Information shown
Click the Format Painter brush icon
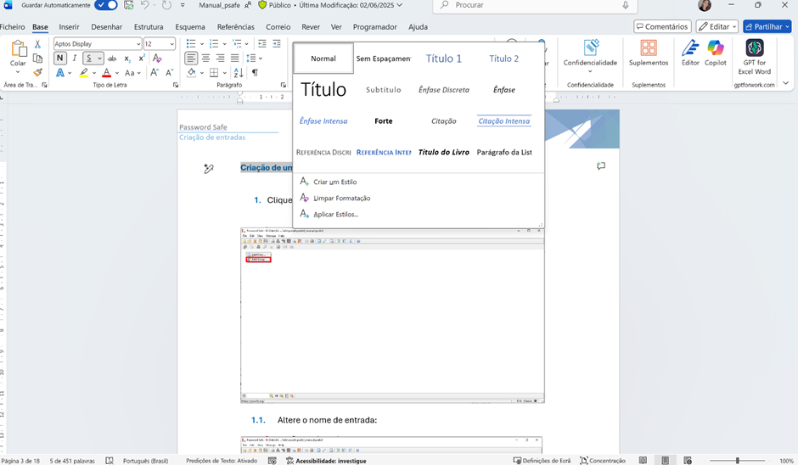Image resolution: width=798 pixels, height=465 pixels. (x=37, y=73)
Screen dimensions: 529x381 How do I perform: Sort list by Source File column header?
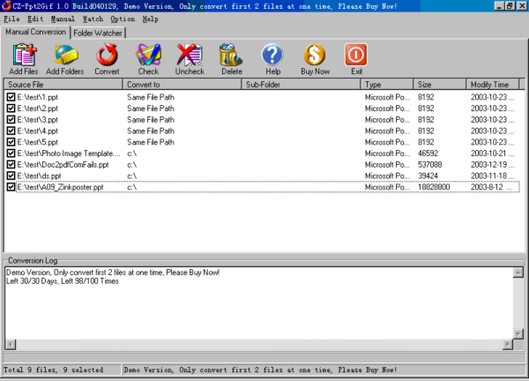point(62,85)
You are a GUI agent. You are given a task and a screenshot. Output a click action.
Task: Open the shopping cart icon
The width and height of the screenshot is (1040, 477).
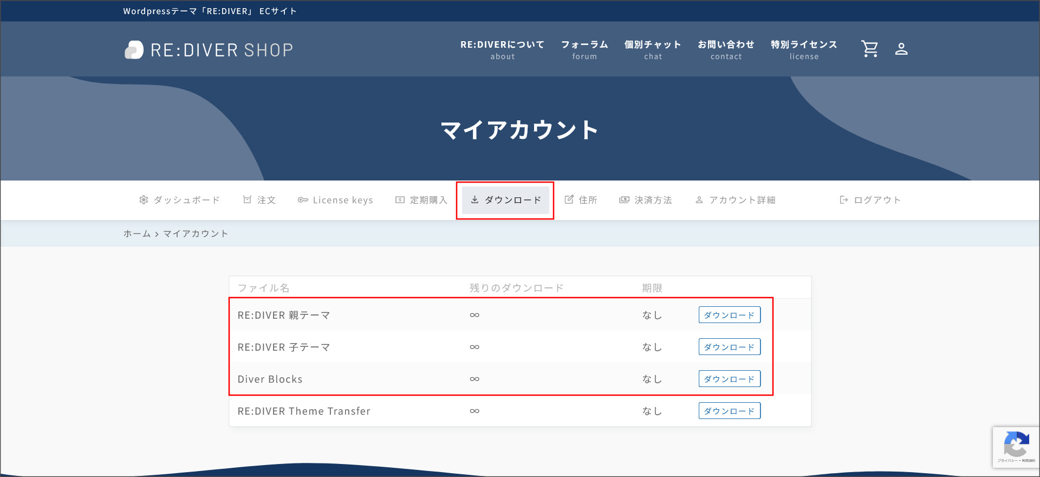tap(869, 49)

Exercise goal
Verbatim, write out the line containing "Screen dimensions: 529x381" and all later lines through the end of the records, leaving every picture out.

Exercise output
Screen dimensions: 529x381 How do I perform: Sort list by Source File column header?
point(62,85)
You are a GUI agent. You are given a task and a screenshot. Output a click action.
Task: Open the shopping cart icon
The width and height of the screenshot is (1040, 477).
tap(869, 49)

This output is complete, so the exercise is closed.